• Task to carry out:
Within the listing that follows, reproduce exactly the lines starting at the line with "Tap the orange floating reply button" and ending at the line with "How do I perform: Click", inclusive, and only those. Pictures are dropped.

• Information supplied:

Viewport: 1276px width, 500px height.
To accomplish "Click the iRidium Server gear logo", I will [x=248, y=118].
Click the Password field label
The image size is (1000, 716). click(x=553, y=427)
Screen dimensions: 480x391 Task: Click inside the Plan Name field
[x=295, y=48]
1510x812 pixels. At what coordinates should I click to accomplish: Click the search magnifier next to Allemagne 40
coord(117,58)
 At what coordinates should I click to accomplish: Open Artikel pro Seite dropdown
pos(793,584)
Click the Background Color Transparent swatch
...
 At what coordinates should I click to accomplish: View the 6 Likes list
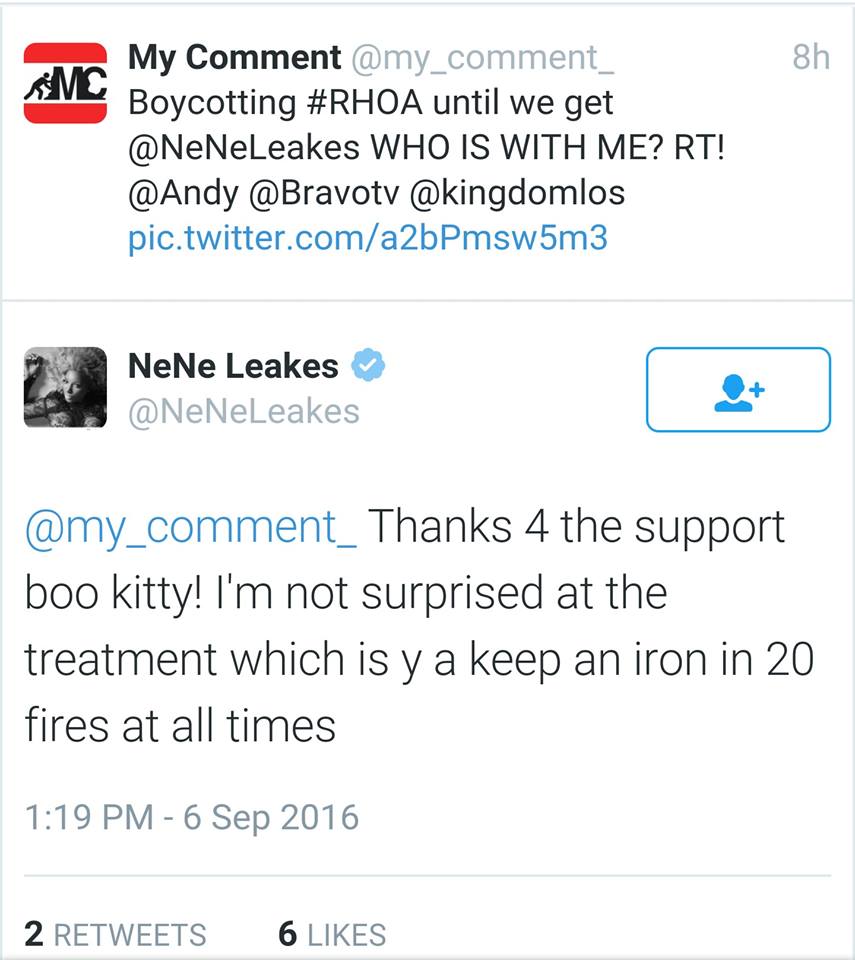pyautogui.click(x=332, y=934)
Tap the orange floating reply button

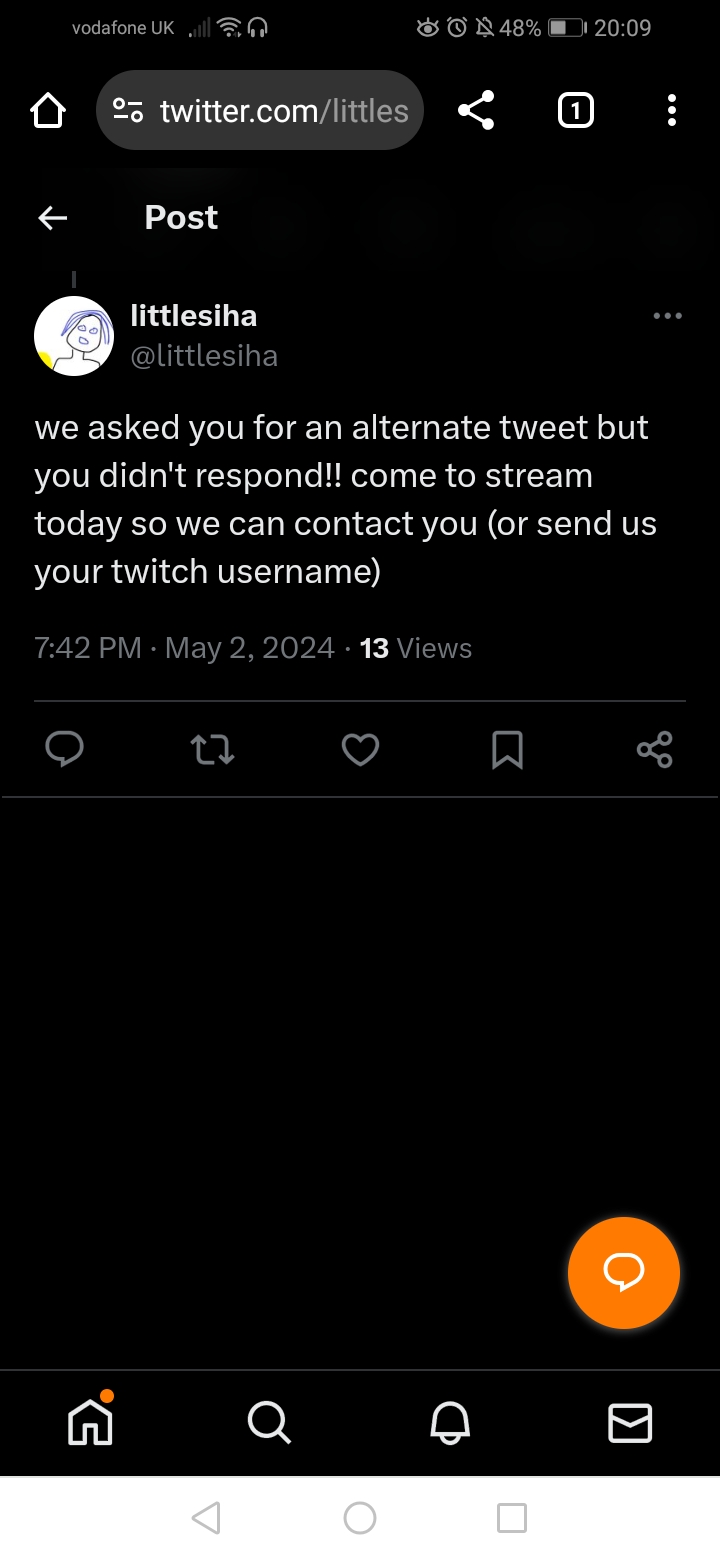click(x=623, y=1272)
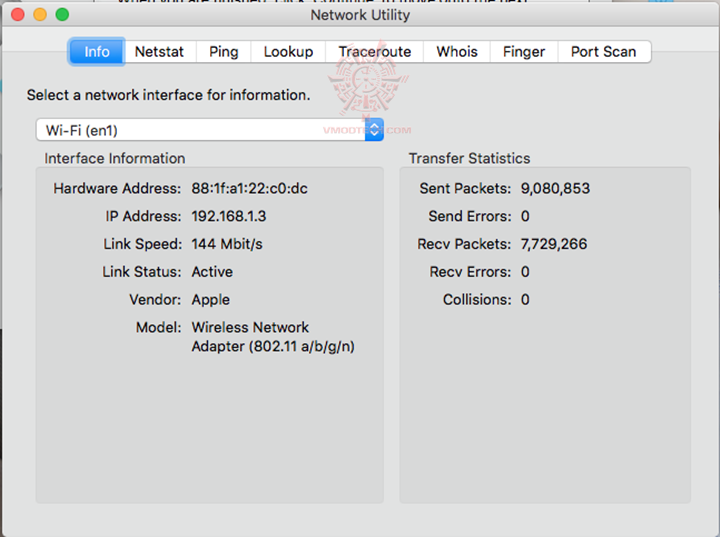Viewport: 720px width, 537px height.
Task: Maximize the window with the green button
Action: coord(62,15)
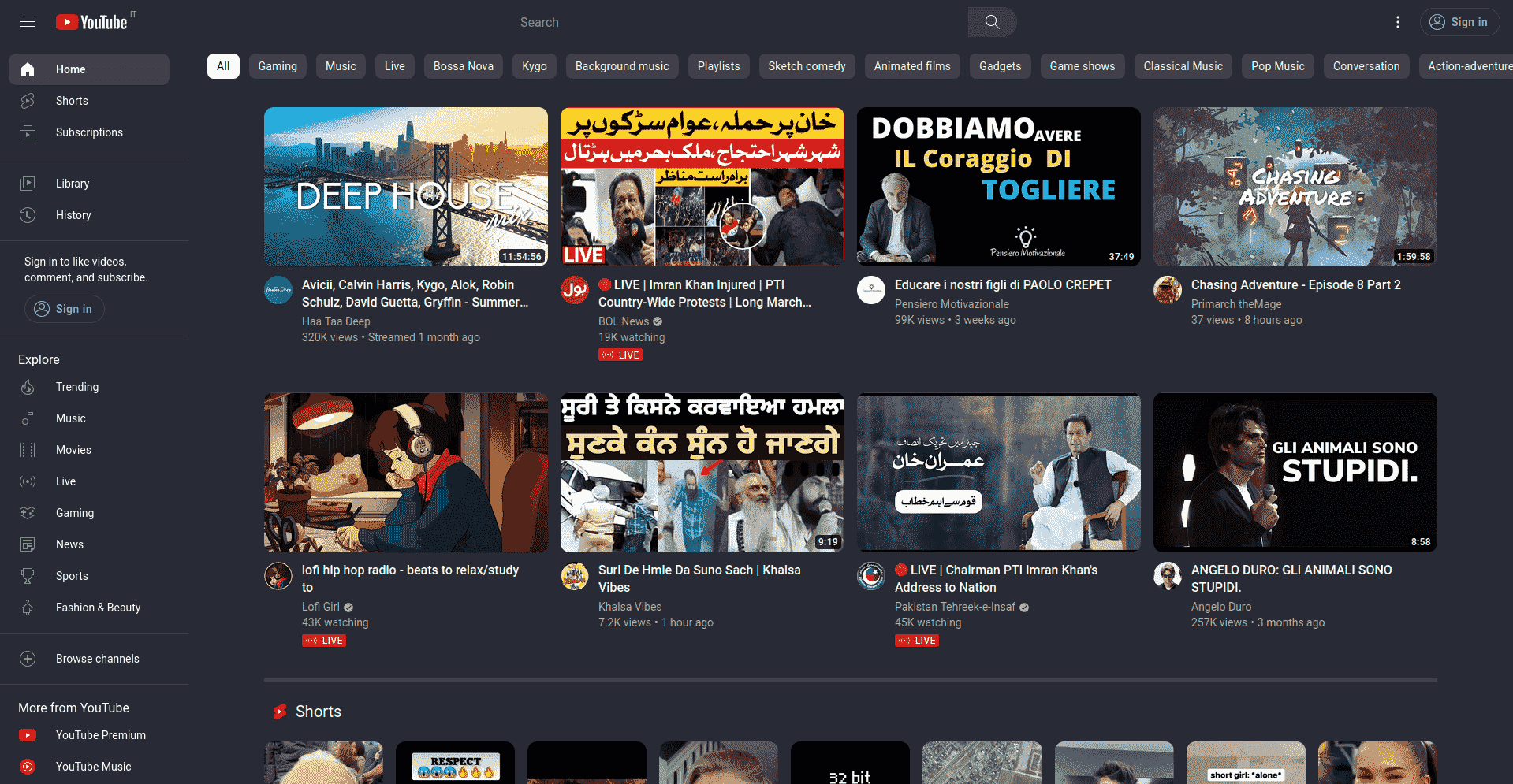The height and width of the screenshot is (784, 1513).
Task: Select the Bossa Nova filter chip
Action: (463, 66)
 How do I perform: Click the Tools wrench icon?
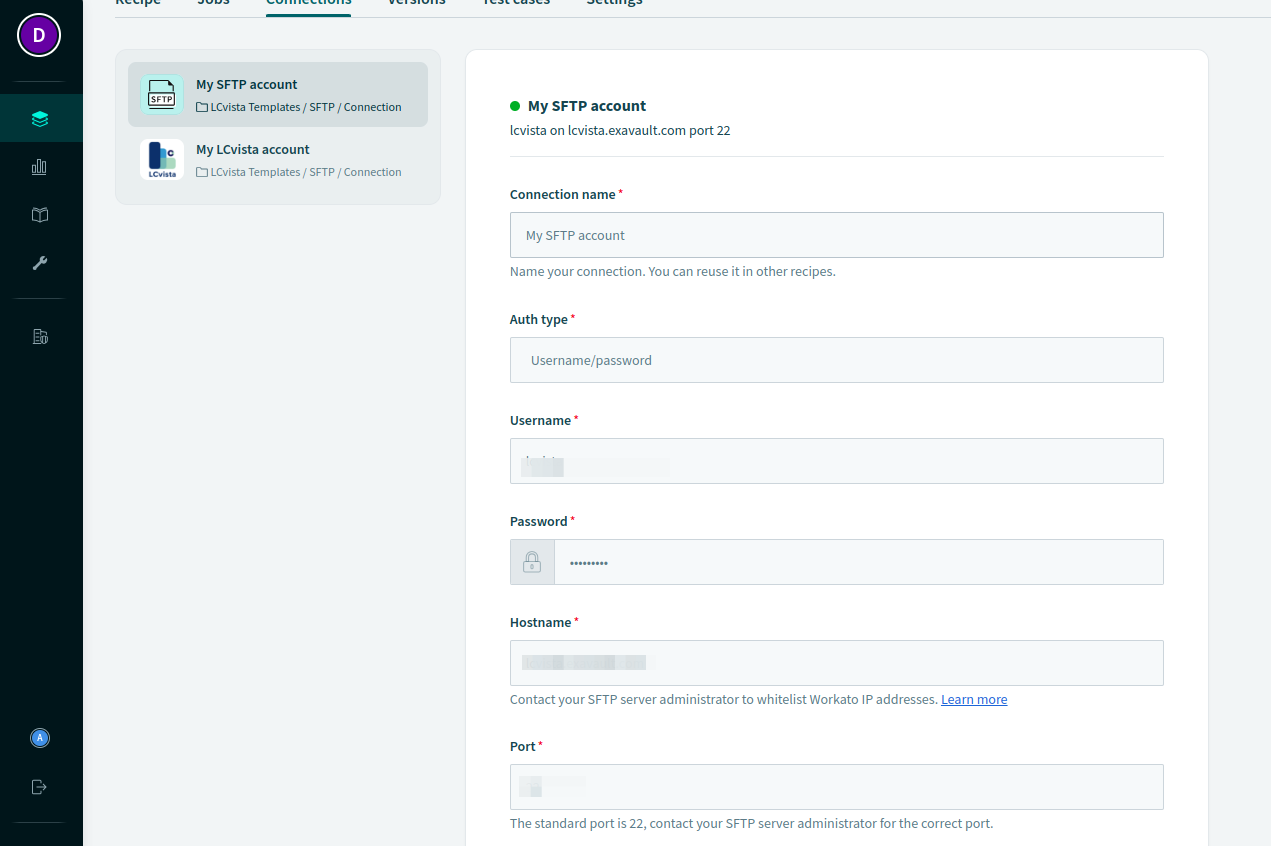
--
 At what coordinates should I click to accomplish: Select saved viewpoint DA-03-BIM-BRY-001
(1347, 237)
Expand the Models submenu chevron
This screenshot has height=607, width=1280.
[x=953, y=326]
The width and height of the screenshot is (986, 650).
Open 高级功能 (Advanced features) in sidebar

• Answer:
Tap the orange floating reply button

click(x=623, y=1272)
Viewport: 720px width, 537px height.
Task: Maximize the window with the green button
Action: coord(62,15)
The height and width of the screenshot is (784, 1513).
Task: Select the Bossa Nova filter chip
Action: (463, 66)
 How do I perform: Click the Tools wrench icon?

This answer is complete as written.